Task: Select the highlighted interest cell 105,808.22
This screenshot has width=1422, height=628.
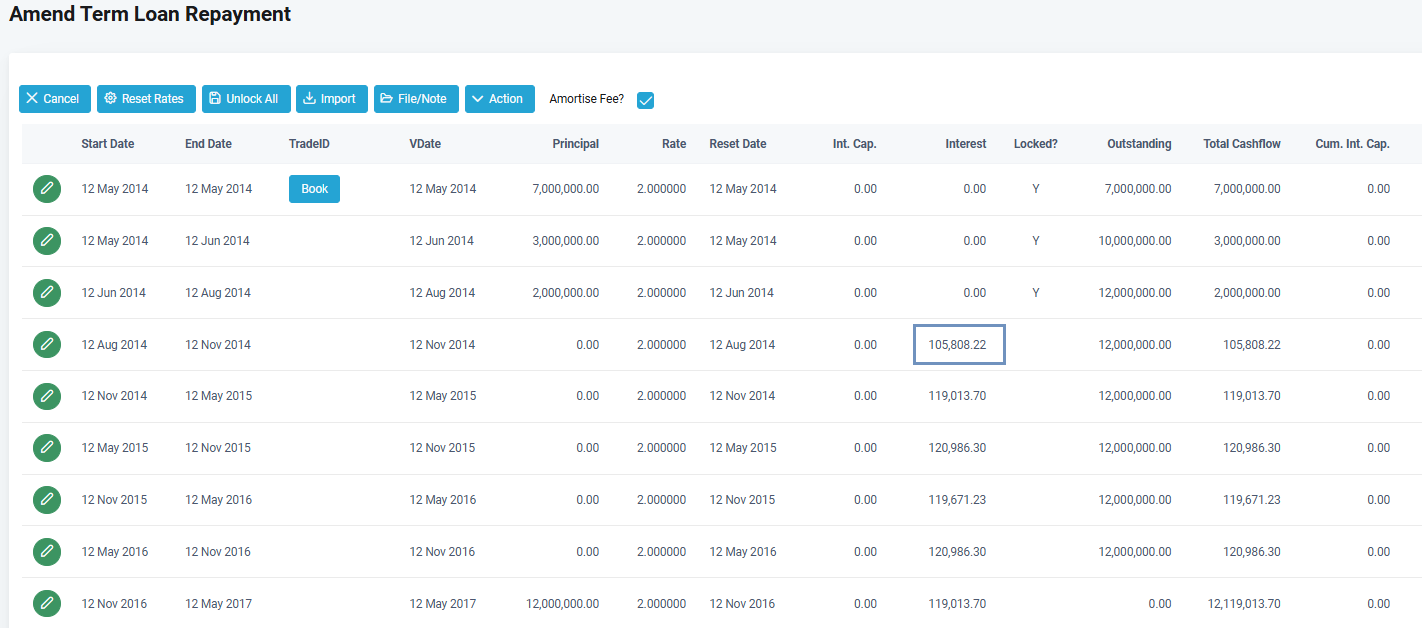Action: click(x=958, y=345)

= = = = =

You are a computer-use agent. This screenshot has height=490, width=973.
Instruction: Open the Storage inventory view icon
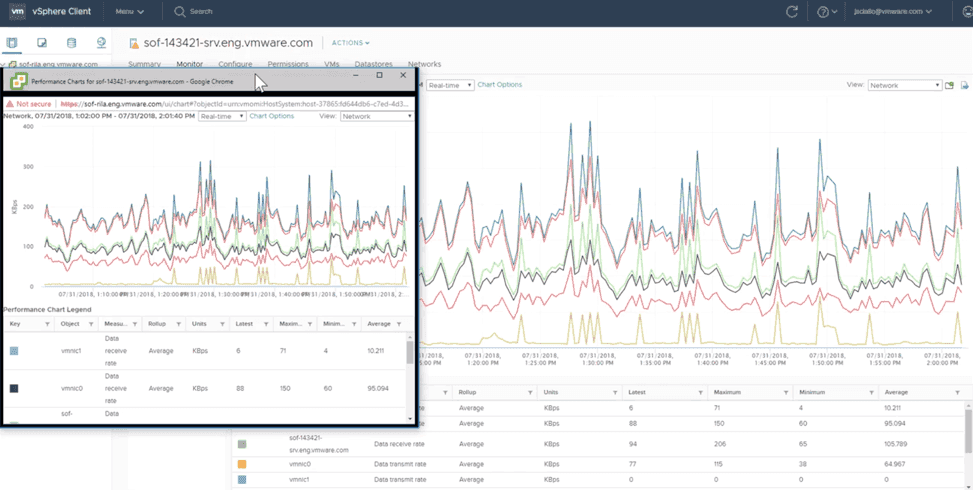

= = = = =

Once the line with "You are a computer-use" is found in the records above, print exactly that line and every line after it through the line with "Instruction: Open the".

Task output »
You are a computer-use agent. This screenshot has height=490, width=973.
Instruction: Open the Storage inventory view icon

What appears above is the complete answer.